Some harvesting jobs can only be done by hand and the human resources to do them look likely to dwindle following Brexit.
With indigenous local labour often unwilling to accept long hours and relatively low pay, temporary workers from the European Union are often drafted in to pick the fruit and vegetables that machines can’t harvest.
As noted last week, some producers have warned of crops rotting in the fields if they cannot hire the workers they need.
The Engineer has reported on the advances taking place in agricultural automation, and a new breakthrough from Plymouth University spin-off Fieldwork Robotics in partnership with berry growing company Hall Hunter looks set to outperform humans in fruit picking duties.

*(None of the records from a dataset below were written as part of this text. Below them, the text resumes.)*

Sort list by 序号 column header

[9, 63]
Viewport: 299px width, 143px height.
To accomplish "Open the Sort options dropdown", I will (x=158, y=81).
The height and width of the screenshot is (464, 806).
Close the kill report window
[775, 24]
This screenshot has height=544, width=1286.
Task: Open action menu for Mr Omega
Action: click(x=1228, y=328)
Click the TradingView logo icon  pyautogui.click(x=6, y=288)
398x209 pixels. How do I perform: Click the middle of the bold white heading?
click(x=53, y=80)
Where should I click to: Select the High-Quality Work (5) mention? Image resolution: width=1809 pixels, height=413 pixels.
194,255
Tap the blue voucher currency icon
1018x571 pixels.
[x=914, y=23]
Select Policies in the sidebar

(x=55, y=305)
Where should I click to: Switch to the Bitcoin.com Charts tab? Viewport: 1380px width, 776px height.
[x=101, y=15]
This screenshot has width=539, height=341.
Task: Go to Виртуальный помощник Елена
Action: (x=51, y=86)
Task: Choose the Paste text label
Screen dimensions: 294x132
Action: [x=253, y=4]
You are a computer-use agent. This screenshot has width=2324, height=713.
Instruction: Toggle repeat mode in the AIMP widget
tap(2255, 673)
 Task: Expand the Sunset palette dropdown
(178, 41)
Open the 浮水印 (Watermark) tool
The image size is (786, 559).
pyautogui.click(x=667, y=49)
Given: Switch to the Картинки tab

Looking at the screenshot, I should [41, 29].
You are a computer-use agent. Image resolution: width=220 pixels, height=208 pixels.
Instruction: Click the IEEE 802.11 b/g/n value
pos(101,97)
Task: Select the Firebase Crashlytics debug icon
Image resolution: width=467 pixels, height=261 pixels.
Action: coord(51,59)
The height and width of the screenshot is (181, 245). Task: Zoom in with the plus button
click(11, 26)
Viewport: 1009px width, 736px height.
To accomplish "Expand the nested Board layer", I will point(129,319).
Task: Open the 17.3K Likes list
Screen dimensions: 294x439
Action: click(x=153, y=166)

Fieldwork Robotics’ solution uses sensors, 3D cameras, and machine learning to identify ripe fruit, and soft grippers to pluck raspberries and deposit them into punnets at a rate of 25,000 raspberries per day compared to 15,000 in an eight-hour shift that humans average.
Previous field trials have shown that the robot can also pick tomatoes and cauliflower. If the trials are successful, a production model with four grippers will begin production next year.
Like manufacturers, farmers produce saleable goods and they try to do this as profitably as possible by constantly evaluating every step in the production process. They’ll invest in machinery if automation can cut bottom line costs and boost profits
But with labour shortages looming, are advances in agricultural automation likely to help Britain’s farmers do their job and simultaneously put the UK at the forefront of a new global market?
For 44 per cent of respondents to last week’s poll, that is exactly what agricultural automation can do, spurring the UK into a world-leading position.
Just under a quarter (24 per cent) thought that automation would only have a minor effect on staffing, followed by 19 per cent who thought food prices would rise if robots started harvesting crops.
For seven per cent, agricultural automation would simply shift the staffing problem to different jobs, with the remaining six per cent choosing ‘none of the above’.